Record set:
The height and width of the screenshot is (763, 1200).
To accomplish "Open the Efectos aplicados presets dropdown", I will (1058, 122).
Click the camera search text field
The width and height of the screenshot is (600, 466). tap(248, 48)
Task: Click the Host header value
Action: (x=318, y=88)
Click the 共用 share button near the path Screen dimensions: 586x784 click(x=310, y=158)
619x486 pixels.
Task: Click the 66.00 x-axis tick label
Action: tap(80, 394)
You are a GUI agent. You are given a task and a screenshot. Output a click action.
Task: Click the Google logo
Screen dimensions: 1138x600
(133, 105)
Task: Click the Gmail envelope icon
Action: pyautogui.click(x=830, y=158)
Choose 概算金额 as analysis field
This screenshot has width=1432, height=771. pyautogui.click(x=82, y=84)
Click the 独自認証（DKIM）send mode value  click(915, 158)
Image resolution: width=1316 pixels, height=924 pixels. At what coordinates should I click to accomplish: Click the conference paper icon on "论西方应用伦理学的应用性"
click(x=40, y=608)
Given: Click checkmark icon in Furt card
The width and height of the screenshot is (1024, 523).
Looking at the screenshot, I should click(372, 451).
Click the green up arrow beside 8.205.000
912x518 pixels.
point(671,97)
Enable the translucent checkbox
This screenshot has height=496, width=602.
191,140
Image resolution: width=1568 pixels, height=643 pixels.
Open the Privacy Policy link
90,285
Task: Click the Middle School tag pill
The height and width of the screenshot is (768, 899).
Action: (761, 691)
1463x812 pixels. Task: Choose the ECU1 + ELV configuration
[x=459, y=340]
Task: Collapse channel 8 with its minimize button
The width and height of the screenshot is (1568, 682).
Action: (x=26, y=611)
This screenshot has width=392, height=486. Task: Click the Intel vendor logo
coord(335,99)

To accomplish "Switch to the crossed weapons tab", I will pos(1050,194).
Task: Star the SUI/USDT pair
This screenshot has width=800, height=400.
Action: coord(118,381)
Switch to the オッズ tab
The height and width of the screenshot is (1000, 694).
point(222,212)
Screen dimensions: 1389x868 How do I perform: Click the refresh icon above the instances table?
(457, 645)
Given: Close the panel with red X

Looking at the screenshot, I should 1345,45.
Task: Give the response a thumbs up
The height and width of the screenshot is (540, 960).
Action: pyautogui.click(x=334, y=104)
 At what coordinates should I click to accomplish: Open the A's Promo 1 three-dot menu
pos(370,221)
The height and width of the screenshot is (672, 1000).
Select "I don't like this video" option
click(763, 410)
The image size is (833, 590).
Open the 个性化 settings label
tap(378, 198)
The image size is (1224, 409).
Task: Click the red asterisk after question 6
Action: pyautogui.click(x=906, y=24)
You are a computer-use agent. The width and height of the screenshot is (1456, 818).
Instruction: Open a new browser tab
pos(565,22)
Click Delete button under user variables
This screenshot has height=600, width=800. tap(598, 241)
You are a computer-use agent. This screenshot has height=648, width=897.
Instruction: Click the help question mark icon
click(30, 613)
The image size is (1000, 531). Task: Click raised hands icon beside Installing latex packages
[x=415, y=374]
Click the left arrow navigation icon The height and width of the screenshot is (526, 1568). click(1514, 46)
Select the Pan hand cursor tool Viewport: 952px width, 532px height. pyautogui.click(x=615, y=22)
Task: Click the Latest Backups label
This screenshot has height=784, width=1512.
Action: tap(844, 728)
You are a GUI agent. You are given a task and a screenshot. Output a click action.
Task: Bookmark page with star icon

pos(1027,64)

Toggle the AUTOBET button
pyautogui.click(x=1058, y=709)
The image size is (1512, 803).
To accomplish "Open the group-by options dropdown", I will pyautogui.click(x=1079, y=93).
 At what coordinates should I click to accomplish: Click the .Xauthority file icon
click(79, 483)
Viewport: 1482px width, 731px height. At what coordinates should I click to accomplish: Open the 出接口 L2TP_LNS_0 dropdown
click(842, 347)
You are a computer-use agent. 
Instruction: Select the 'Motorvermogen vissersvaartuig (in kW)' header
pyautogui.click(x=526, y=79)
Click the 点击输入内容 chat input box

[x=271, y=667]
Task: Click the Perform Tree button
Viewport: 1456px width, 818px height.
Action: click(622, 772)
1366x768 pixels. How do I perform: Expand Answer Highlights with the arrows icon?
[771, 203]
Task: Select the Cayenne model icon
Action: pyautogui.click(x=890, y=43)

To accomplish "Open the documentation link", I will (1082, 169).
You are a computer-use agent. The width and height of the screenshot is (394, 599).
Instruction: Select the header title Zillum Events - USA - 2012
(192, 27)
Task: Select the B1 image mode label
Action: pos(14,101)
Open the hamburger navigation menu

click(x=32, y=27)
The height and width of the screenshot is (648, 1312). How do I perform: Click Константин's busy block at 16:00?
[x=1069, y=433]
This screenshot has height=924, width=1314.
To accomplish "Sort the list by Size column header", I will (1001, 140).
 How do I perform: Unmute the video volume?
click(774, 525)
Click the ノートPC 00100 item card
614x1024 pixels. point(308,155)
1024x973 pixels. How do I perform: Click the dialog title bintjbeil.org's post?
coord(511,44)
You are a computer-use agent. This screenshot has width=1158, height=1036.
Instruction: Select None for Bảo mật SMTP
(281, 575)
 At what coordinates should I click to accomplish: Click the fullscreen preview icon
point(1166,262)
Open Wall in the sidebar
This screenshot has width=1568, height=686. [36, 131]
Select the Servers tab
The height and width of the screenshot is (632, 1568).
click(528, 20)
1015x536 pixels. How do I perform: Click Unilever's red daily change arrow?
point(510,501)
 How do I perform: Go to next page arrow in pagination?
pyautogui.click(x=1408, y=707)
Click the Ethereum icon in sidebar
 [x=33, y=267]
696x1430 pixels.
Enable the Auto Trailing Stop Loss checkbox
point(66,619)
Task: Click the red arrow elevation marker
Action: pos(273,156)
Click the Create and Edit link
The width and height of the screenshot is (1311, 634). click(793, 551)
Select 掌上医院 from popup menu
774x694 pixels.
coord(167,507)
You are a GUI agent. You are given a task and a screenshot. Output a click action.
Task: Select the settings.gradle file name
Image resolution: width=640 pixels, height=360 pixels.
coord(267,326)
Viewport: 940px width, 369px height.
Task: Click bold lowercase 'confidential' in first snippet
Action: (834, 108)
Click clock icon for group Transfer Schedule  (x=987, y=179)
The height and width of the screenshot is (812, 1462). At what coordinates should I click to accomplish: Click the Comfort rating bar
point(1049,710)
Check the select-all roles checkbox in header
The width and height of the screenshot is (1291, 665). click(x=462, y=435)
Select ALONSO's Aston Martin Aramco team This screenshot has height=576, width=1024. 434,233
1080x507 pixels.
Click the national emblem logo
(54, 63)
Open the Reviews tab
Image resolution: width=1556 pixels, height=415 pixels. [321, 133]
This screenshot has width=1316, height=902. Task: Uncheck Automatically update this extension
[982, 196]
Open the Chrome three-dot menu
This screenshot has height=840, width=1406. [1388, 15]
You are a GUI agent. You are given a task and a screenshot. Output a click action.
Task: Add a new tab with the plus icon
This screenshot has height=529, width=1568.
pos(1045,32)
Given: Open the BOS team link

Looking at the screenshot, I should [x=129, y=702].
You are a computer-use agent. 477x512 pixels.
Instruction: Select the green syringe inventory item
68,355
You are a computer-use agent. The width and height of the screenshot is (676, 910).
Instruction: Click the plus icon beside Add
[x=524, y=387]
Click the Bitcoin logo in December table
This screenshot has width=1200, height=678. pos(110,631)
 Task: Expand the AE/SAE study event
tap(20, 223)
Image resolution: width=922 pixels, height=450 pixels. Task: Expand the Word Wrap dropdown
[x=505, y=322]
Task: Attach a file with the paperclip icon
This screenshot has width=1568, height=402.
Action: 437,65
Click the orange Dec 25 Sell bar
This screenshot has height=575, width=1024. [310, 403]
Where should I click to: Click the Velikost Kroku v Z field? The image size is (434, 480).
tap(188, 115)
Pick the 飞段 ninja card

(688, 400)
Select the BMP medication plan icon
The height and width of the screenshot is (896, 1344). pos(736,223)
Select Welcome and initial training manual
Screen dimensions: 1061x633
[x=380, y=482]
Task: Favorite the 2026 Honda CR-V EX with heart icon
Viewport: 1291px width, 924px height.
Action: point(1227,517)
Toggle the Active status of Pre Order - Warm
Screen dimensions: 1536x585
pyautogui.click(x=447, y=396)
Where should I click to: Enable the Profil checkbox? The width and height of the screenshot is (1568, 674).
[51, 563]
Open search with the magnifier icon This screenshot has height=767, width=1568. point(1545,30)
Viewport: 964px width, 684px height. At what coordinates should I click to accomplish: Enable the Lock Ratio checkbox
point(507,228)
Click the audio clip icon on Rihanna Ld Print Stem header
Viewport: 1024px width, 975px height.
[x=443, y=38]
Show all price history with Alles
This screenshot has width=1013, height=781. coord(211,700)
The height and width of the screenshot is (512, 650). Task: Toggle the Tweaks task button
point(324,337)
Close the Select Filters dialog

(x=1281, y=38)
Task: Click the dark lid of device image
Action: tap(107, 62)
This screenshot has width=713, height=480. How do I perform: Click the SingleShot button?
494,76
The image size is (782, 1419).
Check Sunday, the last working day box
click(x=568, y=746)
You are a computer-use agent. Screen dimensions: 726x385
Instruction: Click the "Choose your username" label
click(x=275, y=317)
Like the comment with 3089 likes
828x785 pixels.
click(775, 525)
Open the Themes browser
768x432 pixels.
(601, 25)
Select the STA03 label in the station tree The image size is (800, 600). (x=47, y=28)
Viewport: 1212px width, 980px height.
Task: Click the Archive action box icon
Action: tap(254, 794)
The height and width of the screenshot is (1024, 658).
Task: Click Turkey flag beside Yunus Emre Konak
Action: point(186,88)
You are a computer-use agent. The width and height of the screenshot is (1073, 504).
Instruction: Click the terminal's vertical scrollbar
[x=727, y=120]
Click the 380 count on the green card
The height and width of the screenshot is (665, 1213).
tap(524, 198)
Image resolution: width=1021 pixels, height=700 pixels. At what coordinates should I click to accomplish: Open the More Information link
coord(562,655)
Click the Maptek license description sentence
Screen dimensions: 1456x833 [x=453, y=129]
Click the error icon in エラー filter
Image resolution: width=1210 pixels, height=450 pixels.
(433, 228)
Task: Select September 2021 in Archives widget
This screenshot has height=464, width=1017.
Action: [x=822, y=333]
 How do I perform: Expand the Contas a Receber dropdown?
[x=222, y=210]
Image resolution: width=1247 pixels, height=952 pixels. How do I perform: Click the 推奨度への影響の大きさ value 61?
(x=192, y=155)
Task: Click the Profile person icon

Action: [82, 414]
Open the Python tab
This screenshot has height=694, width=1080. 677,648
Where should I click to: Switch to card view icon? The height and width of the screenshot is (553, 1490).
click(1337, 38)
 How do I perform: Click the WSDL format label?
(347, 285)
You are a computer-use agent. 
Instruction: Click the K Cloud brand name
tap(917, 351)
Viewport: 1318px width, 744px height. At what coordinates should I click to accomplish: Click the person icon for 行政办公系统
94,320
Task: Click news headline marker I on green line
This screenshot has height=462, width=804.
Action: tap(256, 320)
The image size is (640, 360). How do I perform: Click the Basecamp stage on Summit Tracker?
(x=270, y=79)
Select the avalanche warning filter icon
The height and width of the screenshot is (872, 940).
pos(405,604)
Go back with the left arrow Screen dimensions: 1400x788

Exercise prompt:
Show every line above in which the word "left" appears.

Response:
Click the left arrow navigation icon The height and width of the screenshot is (526, 1568). click(1514, 46)
Go back with the left arrow Screen dimensions: 1400x788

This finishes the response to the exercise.